Great resource — Dr. Thompson's table is exhaustive. llm-timeline.com takes a different angle: visual timeline format, focused on base/foundation models only, filterable by open/closed source. Different tools for different needs.

Panoramix|7 days ago

Nice overview. Some of the descriptions are quite thin on details, like "new model by x", or "latest model by y". Well of course it was new at the time but that doesn't really add information.

anshumankmr|6 days ago

Could have some more of the Sarvam models, including the ones recently announced.. But happy to see their names mentioned. Had tried joining them but they ghosted after one round :(

YetAnotherNick|7 days ago

It misses almost every milestones, and lists Llama 3.1 as milestone. T5 was much bigger milestone than almost everything in the list.

ai_bot|7 days ago

Fair point on T5 — just marked it as a milestone. On Llama 3.1: it's there as a milestone because it was the first open model to match GPT-4 at 405B, which felt like a genuine inflection point. Happy to debate the milestone criteria though — what would you add?

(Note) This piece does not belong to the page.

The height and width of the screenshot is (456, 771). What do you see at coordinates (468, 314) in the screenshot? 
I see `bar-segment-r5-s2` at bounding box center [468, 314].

embedding-shape|7 days ago

> T5 was much bigger milestone than almost everything in the list.

It's in the timeline though? Or are you saying that one should somehow be highlighted, even though none of the other ones are? Seems it's just chronological order, with no one being more or less visible than others, as far as I can see.

Perenti|7 days ago

It would be nice if clicking on a list entry (say llama3 ) opened a window/tab on the home page of that model.

piinbinary|6 days ago

I think it's missing Google's Bard

youngprogrammer|7 days ago

should go a bit earlier with word2vec, NMT, seq2seq, attention, self attention

varispeed|7 days ago

The models used for apps like Codex, are they designed to mimic human behaviour - as in they deliberately create errors in code that then you have to spend time debugging and fixing or it is natural flaw and that humans also do it is a coincidence?

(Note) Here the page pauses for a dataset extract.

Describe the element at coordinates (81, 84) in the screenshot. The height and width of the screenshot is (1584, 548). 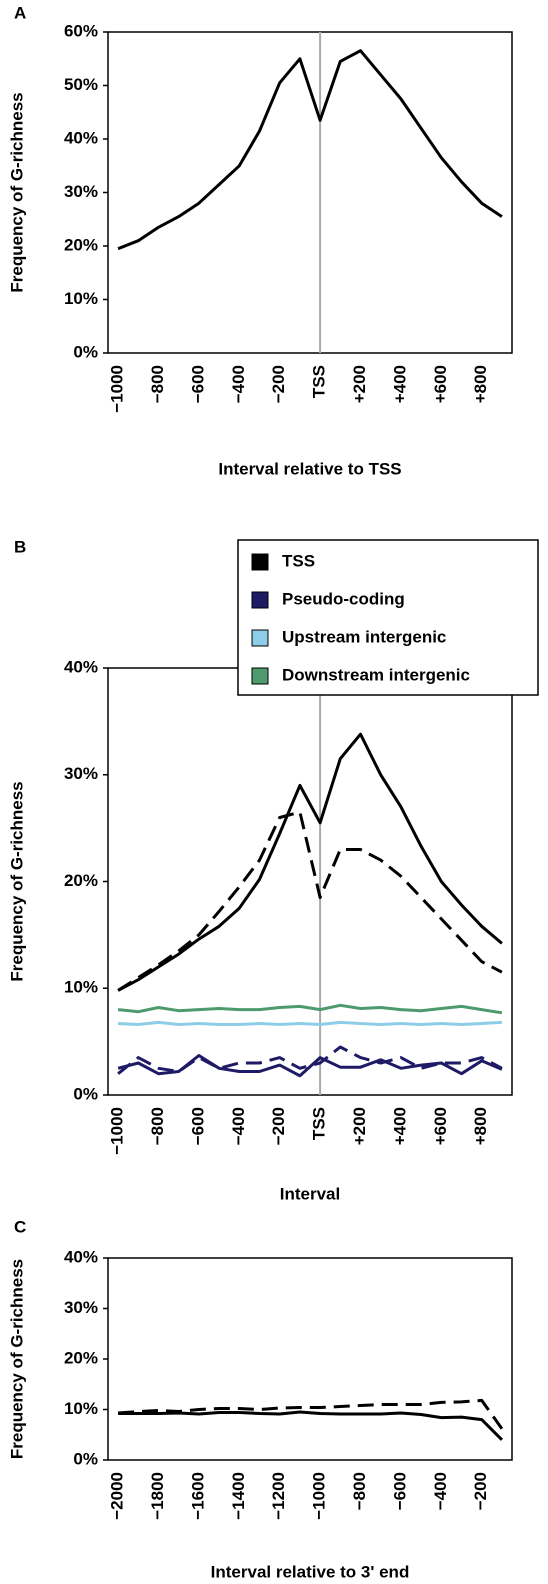
I see `y-tick-label: 50%` at that location.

This keeps bothering me, why they need several iterations to arrive at correct solution instead of doing it first time. The prompts like "repeat solving it until it is correct" don't help.

embedding-shape|7 days ago

> as in they deliberately create errors in code that then you have to spend time debugging and fixing

No, all the models are designed to be "helpful", but different companies see that as different things.

If you're seeing the model deliberately creating errors so you have something to fix, then that sounds like something is fundamentally wrong in your prompt.

Besides that, I'm guessing "repeat solving it until it is correct" is a concise version of your actual prompt, or is that verbatim what you prompt the model? If so, you need to give it more details to actually be able to execute something like that.

EpicIvo|7 days ago

Great site! I noticed a minor visual glitch where the tooltips seem to be rendering below their container on the z-axis, possibly getting clipped or hidden.

ai_bot|7 days ago

Thanks for the feedback! I'll fix it asap.